The new tool, a “neural codec language model” called VALL-E, is built on Meta’s EnCodec audio compression technology, revealed late last year, which uses AI to compress better-than-CD quality audio to data rates 10 times smaller than even MP3 files, without a noticeable loss in quality. Meta envisioned EnCodec as a way to improve the quality of phone calls in areas with spotty cellular coverage, or as a way to reduce bandwidth demands for music streaming services, but Microsoft is leveraging the technology as a way to make text to speech synthesis sound more realistic based on a very limited source sample.
Current text to speech systems are able to produce very realistic sounding voices, which is why smart assistants sound so authentic despite their verbal responses being generated on the fly. But they require high-quality and very clean training data, which is usually captured in a recording studio with professional equipment. Microsoft’s approach makes VALL-E capable of simulating almost anyone’s voice without them spending weeks in a studio. Instead, the tool was trained using Meta’s Libri-light dataset, which contains 60,000 hours of recorded English language speech from over 7,000 unique speakers, “extracted and processed from LibriVox audiobooks,” which are all public domain.

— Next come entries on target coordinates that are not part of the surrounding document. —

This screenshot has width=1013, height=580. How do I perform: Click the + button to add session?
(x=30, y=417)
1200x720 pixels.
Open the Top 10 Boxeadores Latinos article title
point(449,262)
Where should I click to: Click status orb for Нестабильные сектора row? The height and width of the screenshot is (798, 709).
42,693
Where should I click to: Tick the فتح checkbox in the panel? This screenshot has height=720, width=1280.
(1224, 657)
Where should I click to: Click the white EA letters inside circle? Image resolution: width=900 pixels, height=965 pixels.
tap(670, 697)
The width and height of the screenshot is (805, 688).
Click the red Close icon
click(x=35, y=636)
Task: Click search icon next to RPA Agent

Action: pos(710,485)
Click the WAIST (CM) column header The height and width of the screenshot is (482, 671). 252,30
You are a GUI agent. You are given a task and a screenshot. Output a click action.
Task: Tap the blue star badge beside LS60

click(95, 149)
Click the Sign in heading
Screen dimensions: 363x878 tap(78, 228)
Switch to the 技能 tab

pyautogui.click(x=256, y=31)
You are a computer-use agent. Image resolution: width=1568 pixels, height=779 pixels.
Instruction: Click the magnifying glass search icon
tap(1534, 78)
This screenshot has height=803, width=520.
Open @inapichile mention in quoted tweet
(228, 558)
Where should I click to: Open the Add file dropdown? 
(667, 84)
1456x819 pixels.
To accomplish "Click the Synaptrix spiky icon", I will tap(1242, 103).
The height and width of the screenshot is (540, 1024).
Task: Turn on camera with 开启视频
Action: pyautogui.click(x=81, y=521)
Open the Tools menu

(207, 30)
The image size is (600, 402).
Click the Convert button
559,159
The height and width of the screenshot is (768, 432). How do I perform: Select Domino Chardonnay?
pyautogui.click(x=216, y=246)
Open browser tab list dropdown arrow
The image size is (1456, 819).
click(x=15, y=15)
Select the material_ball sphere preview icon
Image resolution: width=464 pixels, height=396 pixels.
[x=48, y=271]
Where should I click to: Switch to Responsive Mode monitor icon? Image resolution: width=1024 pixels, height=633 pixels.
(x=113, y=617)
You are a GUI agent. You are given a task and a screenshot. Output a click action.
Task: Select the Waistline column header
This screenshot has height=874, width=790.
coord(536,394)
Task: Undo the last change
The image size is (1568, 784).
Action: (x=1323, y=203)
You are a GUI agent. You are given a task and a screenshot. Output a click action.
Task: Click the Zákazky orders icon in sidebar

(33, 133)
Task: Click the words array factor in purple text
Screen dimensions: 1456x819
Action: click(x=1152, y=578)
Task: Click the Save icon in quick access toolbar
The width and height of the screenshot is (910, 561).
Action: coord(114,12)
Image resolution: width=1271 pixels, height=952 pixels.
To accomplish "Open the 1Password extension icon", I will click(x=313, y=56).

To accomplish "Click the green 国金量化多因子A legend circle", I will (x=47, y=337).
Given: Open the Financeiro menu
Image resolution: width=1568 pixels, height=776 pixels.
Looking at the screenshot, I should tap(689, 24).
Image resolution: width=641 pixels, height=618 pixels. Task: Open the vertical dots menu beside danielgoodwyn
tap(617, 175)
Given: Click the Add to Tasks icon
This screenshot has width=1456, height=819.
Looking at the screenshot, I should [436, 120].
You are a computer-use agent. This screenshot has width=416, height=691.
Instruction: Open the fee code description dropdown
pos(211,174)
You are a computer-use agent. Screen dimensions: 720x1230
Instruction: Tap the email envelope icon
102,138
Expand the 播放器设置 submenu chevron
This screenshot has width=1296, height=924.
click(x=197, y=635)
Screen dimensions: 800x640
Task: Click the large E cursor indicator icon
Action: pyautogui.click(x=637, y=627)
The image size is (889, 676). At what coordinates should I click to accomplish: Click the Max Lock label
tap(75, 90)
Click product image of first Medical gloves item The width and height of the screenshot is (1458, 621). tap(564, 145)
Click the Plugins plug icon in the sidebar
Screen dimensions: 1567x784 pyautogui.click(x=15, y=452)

Microsoft has shared an extensive collection of VALL-E generated samples so you can hear for yourself how capable its voice simulation capabilities are, but the results are currently a mixed bag. The tool occasionally has trouble recreating accents, including even subtle ones from source samples where the speaker sounds Irish, and its ability to change up the emotion of a given phrase is sometimes laughable. But more often than not, the VALL-E generated samples sound natural, warm, and are almost impossible to distinguish from the original speakers in the three second source clips.
In its current form, trained on Libri-light, VALL-E is limited to simulating speech in English, and while its performance is not yet flawless, it will undoubtedly improve as its sample dataset is further expanded. However, it will be up to Microsoft’s researchers to improve VALL-E, as the team isn’t releasing the tool’s source code. In a recently released research paper detailing the development of VALL-E, its creators fully understand the risks it poses:
“ Since VALL-E could synthesize speech that maintains speaker identity, it may carry potential risks in misuse of the model, such as spoofing voice identification or impersonating a specific speaker. To mitigate such risks, it is possible to build a detection model to discriminate whether an audio clip was synthesized by VALL-E. We will also put Microsoft AI Principles into practice when further developing the models.”